• **Collected data**:
★ ★ ★ ★ ★ ★ ★

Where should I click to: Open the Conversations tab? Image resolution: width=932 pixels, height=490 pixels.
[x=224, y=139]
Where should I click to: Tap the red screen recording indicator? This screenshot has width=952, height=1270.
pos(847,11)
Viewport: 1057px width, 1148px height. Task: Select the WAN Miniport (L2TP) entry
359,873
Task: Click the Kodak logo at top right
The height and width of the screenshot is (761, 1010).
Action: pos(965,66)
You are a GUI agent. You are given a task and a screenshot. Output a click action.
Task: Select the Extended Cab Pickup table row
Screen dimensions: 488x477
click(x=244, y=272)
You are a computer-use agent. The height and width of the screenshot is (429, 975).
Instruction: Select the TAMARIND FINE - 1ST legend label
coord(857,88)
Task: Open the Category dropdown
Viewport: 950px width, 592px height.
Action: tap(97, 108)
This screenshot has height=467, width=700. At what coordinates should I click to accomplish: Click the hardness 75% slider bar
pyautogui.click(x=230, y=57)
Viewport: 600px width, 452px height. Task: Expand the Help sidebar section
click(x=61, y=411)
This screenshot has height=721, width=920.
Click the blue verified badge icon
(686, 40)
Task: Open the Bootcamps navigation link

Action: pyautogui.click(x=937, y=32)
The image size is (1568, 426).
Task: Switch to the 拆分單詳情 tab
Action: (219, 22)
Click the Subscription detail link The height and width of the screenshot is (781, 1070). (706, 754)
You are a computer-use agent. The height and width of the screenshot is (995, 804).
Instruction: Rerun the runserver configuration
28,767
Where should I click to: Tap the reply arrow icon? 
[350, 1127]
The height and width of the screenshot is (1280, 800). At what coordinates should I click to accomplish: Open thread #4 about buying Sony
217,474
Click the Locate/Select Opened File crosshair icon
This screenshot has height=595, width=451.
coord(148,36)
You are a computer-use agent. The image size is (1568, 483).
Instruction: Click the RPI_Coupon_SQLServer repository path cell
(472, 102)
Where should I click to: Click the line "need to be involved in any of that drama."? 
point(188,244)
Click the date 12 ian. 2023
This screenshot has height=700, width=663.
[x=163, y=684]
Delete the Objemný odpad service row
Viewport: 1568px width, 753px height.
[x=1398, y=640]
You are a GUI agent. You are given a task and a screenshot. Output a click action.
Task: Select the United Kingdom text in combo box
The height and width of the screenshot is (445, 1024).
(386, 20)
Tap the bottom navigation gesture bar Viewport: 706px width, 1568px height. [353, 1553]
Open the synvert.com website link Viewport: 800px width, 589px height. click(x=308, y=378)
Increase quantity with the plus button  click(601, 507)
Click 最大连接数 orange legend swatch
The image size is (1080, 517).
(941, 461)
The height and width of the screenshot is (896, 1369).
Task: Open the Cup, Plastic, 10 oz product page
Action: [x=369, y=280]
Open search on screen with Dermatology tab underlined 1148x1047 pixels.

★ ★ ★ ★ ★ ★ ★

• **Task goal**: An exact, complete copy of the data is the only acceptable answer.

• **Problem solution**:
Where should I click to: Open the Conversations tab? Image resolution: width=932 pixels, height=490 pixels.
[x=224, y=139]
Where should I click to: Tap the red screen recording indicator? This screenshot has width=952, height=1270.
pos(847,11)
Viewport: 1057px width, 1148px height. Task: Select the WAN Miniport (L2TP) entry
359,873
Task: Click the Kodak logo at top right
The height and width of the screenshot is (761, 1010).
Action: pos(965,66)
You are a GUI agent. You are given a task and a screenshot. Output a click action.
Task: Select the Extended Cab Pickup table row
Screen dimensions: 488x477
click(x=244, y=272)
You are a computer-use agent. The height and width of the screenshot is (429, 975).
Instruction: Select the TAMARIND FINE - 1ST legend label
coord(857,88)
Task: Open the Category dropdown
Viewport: 950px width, 592px height.
Action: tap(97, 108)
This screenshot has height=467, width=700. At what coordinates should I click to accomplish: Click the hardness 75% slider bar
pyautogui.click(x=230, y=57)
Viewport: 600px width, 452px height. Task: Expand the Help sidebar section
click(x=61, y=411)
This screenshot has height=721, width=920.
Click the blue verified badge icon
(686, 40)
Task: Open the Bootcamps navigation link

Action: pyautogui.click(x=937, y=32)
The image size is (1568, 426).
Task: Switch to the 拆分單詳情 tab
Action: (219, 22)
Click the Subscription detail link The height and width of the screenshot is (781, 1070). (706, 754)
You are a computer-use agent. The height and width of the screenshot is (995, 804).
Instruction: Rerun the runserver configuration
28,767
Where should I click to: Tap the reply arrow icon? 
[350, 1127]
The height and width of the screenshot is (1280, 800). At what coordinates should I click to accomplish: Open thread #4 about buying Sony
217,474
Click the Locate/Select Opened File crosshair icon
This screenshot has height=595, width=451.
coord(148,36)
You are a computer-use agent. The image size is (1568, 483).
Instruction: Click the RPI_Coupon_SQLServer repository path cell
(472, 102)
Where should I click to: Click the line "need to be involved in any of that drama."? 
point(188,244)
Click the date 12 ian. 2023
This screenshot has height=700, width=663.
[x=163, y=684]
Delete the Objemný odpad service row
Viewport: 1568px width, 753px height.
[x=1398, y=640]
You are a GUI agent. You are given a task and a screenshot. Output a click action.
Task: Select the United Kingdom text in combo box
The height and width of the screenshot is (445, 1024).
(386, 20)
Tap the bottom navigation gesture bar Viewport: 706px width, 1568px height. [353, 1553]
Open the synvert.com website link Viewport: 800px width, 589px height. click(x=308, y=378)
Increase quantity with the plus button  click(601, 507)
Click 最大连接数 orange legend swatch
The image size is (1080, 517).
(941, 461)
The height and width of the screenshot is (896, 1369).
Task: Open the Cup, Plastic, 10 oz product page
Action: [x=369, y=280]
Open search on screen with Dermatology tab underlined 1148x1047 pixels.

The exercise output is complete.